1/sqrt(u) is pretty ease to differentiate, it is simply 2*sqrt(u).

So now you have

y = 2*sqrt(u) = 2*sqrt(8x^2+1)

I hope that helped.

 

I got it now..thanks guys.

 

before or after I did all that typing?

 

Yeah I figured it out...lol I feel so stupid now. The whole rest of the section was integrals that get you inverse trigonometric functions though so I didn't even think of a normal integral.

 

Before Sorry. And yeah...I've got more questions.(Note to self: don't do calc homework at 12:30 am when it's too late to call classmates for help)
Oh and if you do help again I don't need all the text inbetween the steps. If you just post the different steps then I'll figure out what you're doing. Anyway....

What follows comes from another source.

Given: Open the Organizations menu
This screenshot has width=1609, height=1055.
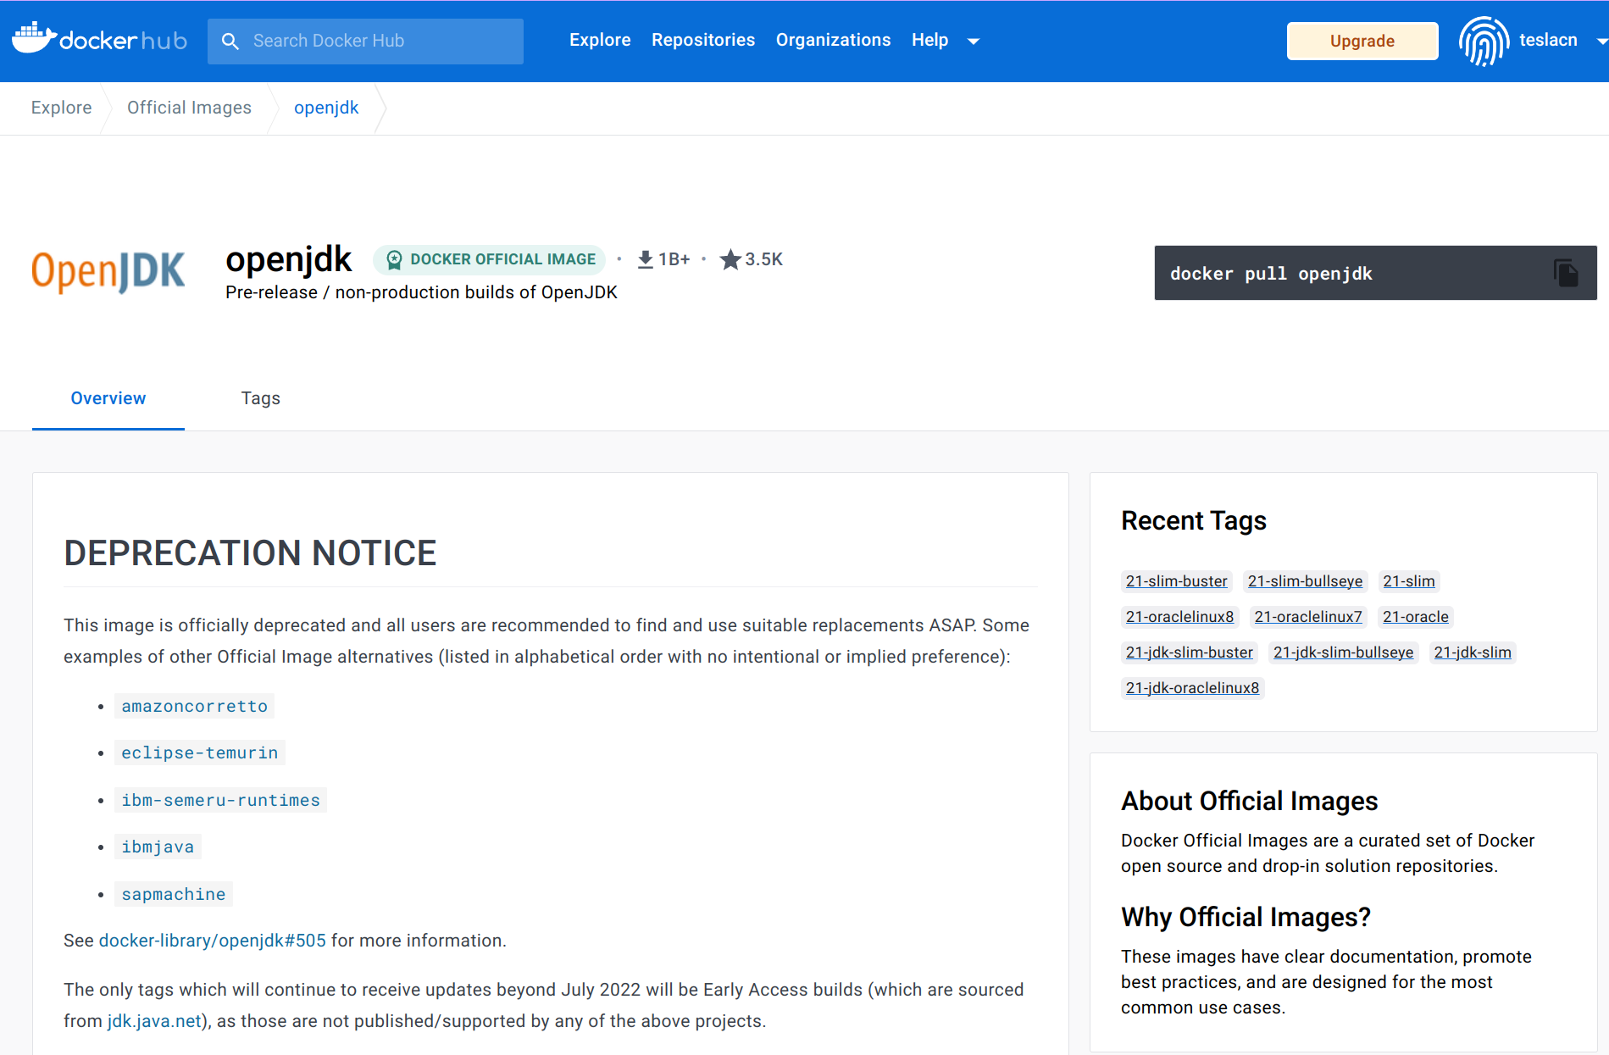Looking at the screenshot, I should pyautogui.click(x=833, y=40).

"Evaluate integrals in Exercises 23-28 by completeing the square and using substitution to match each to a standard form."

25. integral ((8dx)/(x^2-2x+2))

....I hate completing the square

29. integral ((cscx - cotx)^2 dx)

 

25. is 8arctan(x-1)+C, I'll type up the steps in a second.

Steps
I'm going to omit the integral signs cause they're hard to type.

Complete the square so you end up with: 8dx/(x^2-2x+1)+2-1.

Simplify to: 8dx/(x-1)^2+1.

Pull out the 8 so you have 8 integral dx/(x-1)^2+1.

Let U= x-1
dU=dx

so: 8 integral du/u^2+1, which equals 8arctan(U)+C, plug in x-1 for U, to get 8arctan(x-1)+C.

 

Answer X+1/sinX=X+cscX

1. carry out square
(cotX)^2-2cscX*cotX+(cscX)^2

2. Simpfy terms

-2cscX*cotX=-cosX/(sinX)^2 (cscX=1/sinX, cotX=cosX/sinX)

cotX^2(->=(cotX)^2)=1-(1/sinX^2)=1-cscX^2 (cosX^2=1-sinX^2)

3. Chain Rule

You now have Intergal((cscX^2+1-cscX^2)dx)+Intergal(-cosXdX/sinX^2) cscX^2 cancel so you have intergal of 1=X and cosXdX=dU and U=sinX so now the second one is Inttergal(-dU/U^2)=1/U->1/(sinX)

4. Answer X+1/sinX=X+cscX

 

Well I'm back

2. Let f be the function given by f(x) = 2xe^(2x)

a) Find the lim of f(x) as x--> (negative infinity) and lim of f(x) as x--> (infinity)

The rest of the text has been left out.